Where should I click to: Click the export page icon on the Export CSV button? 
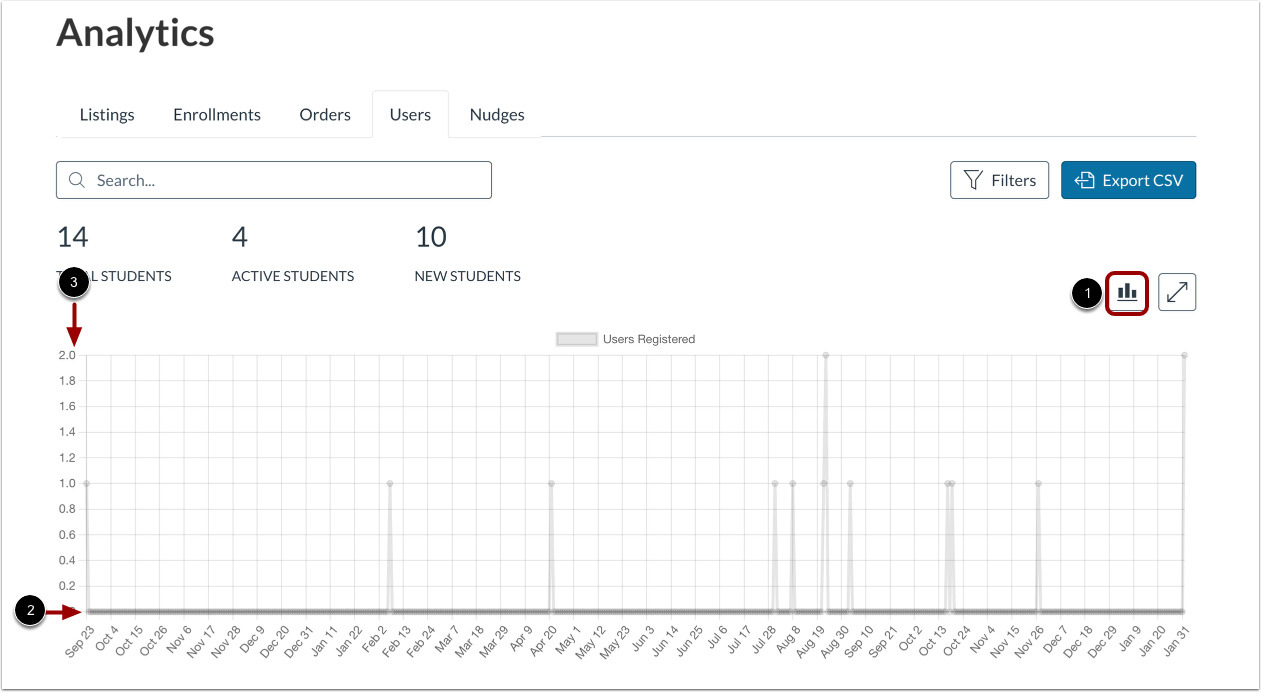pyautogui.click(x=1083, y=180)
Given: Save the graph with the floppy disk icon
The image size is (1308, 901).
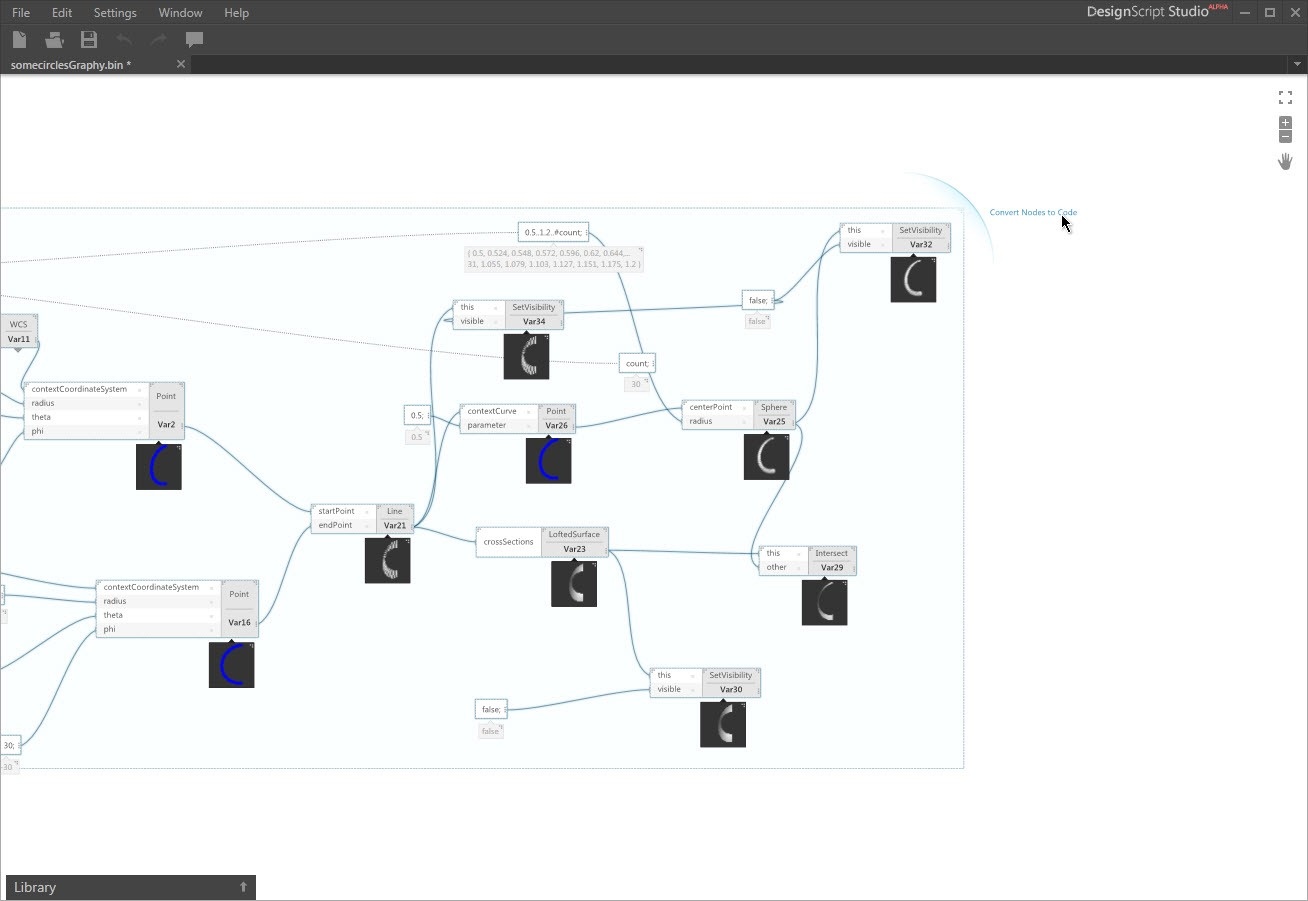Looking at the screenshot, I should (89, 39).
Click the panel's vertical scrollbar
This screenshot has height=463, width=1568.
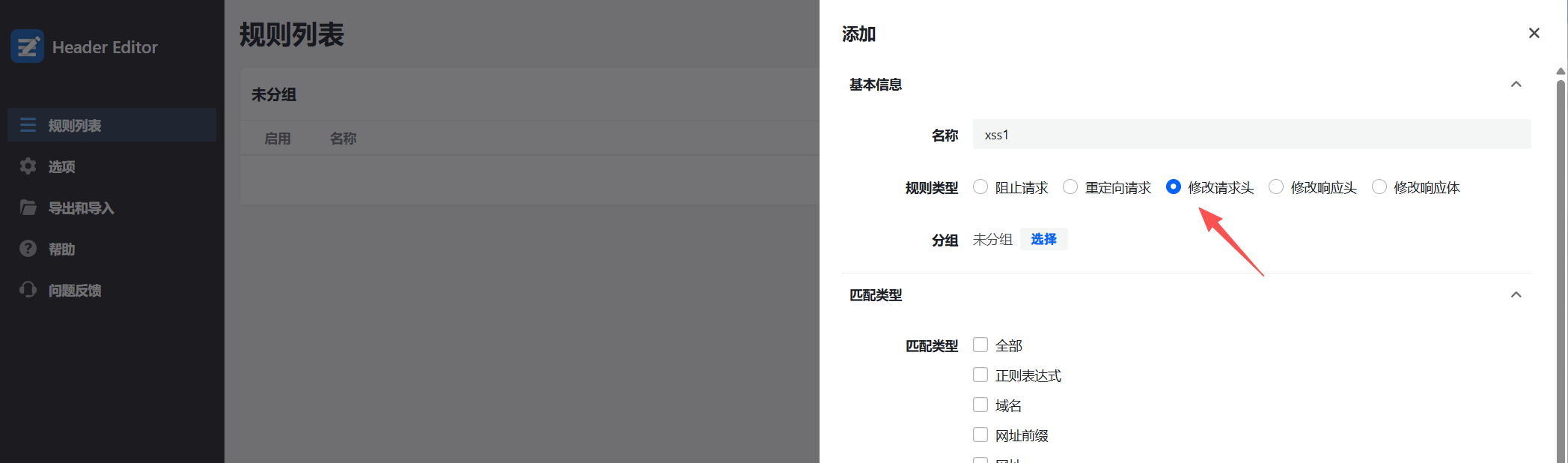coord(1561,262)
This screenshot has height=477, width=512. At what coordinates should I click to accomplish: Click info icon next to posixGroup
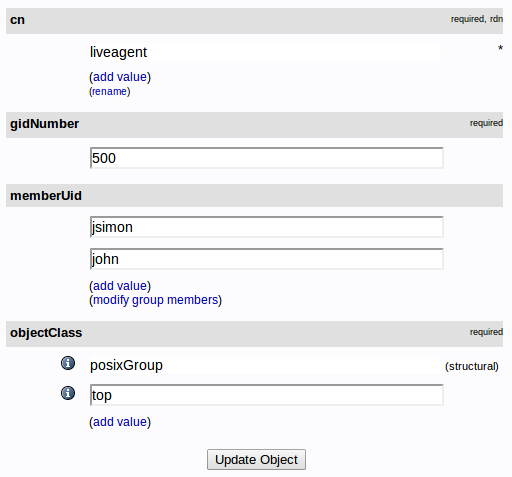(68, 363)
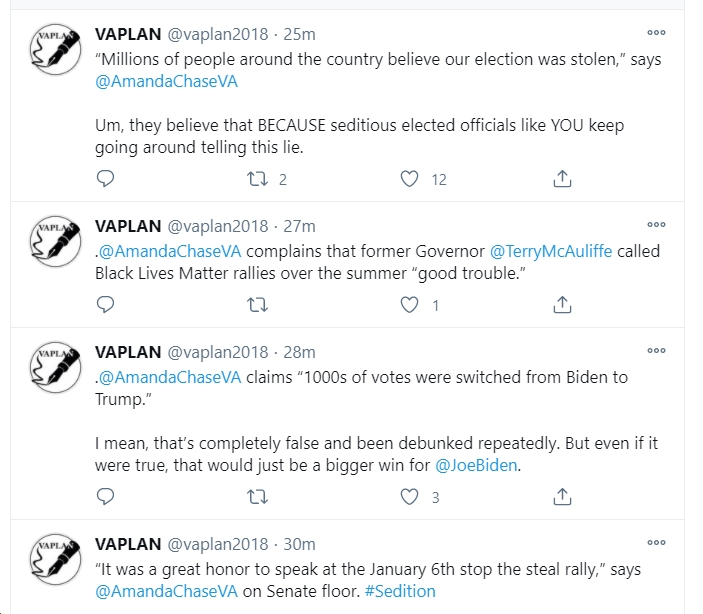Like the 27m tweet with 1 like
This screenshot has width=703, height=614.
pos(409,305)
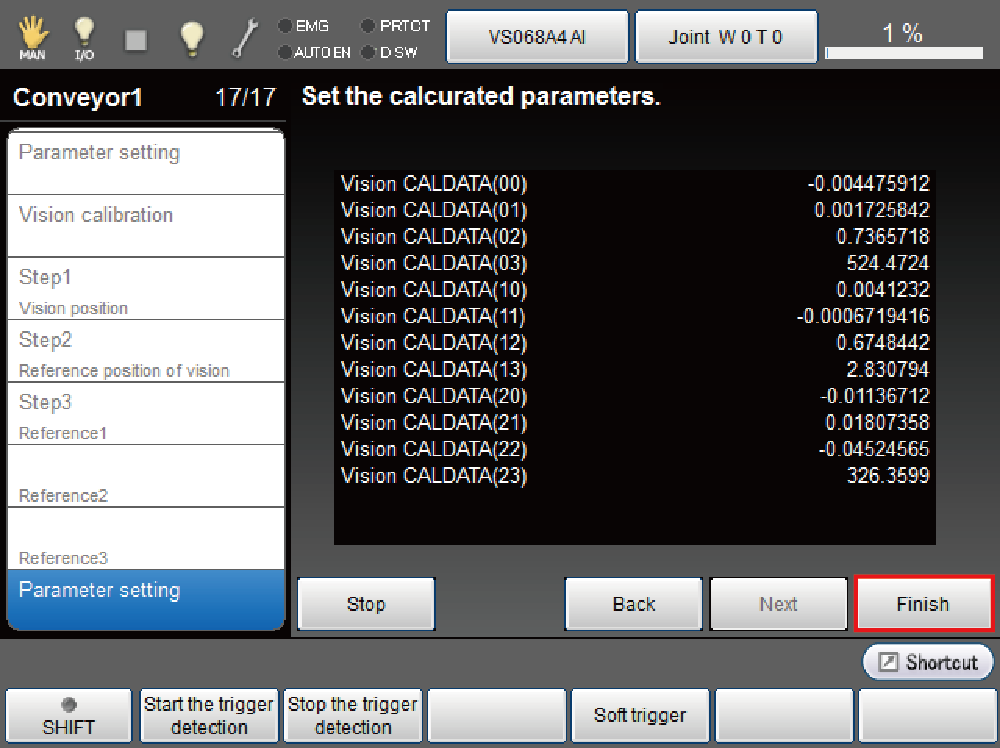This screenshot has height=748, width=1000.
Task: Click the Stop button
Action: coord(366,604)
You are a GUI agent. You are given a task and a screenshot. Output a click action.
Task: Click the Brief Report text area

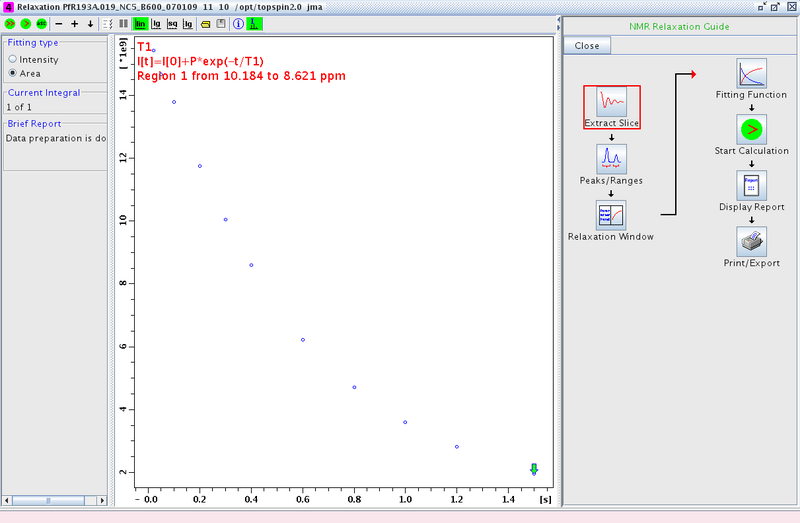55,150
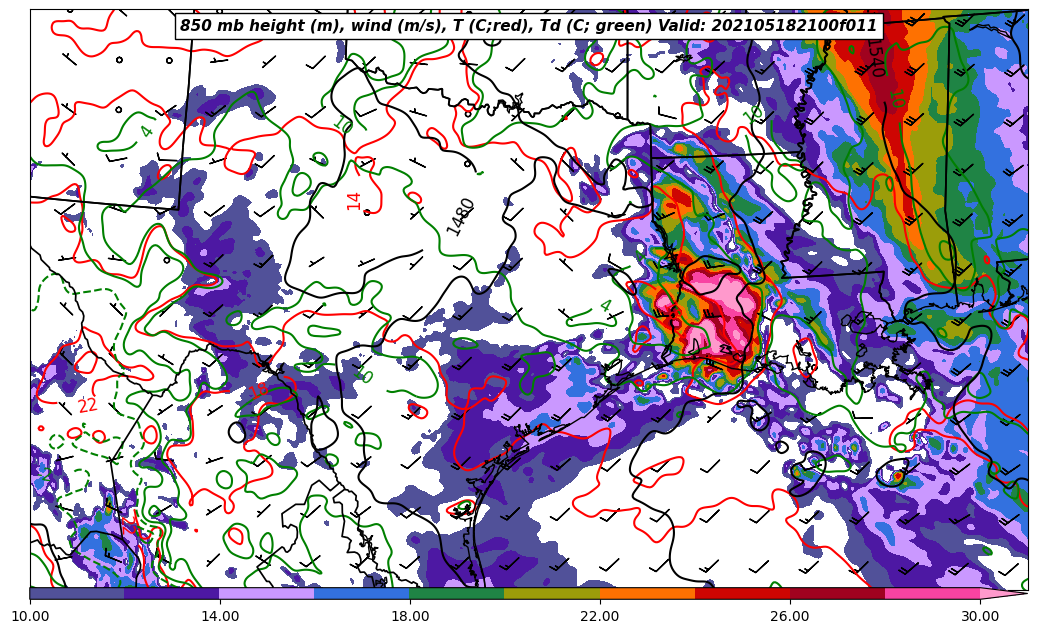
Task: Click the blue colorbar segment before 18.00
Action: pos(361,593)
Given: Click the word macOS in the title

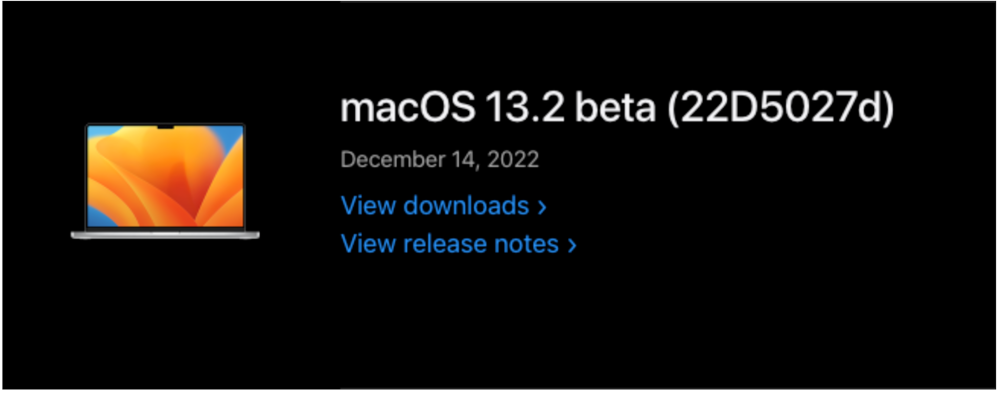Looking at the screenshot, I should pos(408,109).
_____
REQUEST: Please reproduce the data above with every "floppy disk" switched to "diskette", leaving everything else unchanged and omitting the pictures.

FULL ANSWER:
Where should I click to: Click the export page icon on the Export CSV button? 
pyautogui.click(x=1083, y=180)
Given: Save the graph with the diskette icon
The image size is (1308, 901).
Looking at the screenshot, I should (89, 39).
Click the panel's vertical scrollbar
This screenshot has height=463, width=1568.
coord(1561,262)
This screenshot has height=477, width=512. At what coordinates should I click to accomplish: Click info icon next to posixGroup
(68, 363)
Like the 27m tweet with 1 like
This screenshot has width=703, height=614.
pos(409,305)
This screenshot has height=748, width=1000.
Task: Click the Stop button
Action: coord(366,604)
You are a GUI agent. You are given a task and a screenshot. Output a click action.
Task: Click the Brief Report text area

55,150
Task: Click the blue colorbar segment before 18.00
Action: pos(361,593)
Given: Click the word macOS in the title

Looking at the screenshot, I should pos(408,109).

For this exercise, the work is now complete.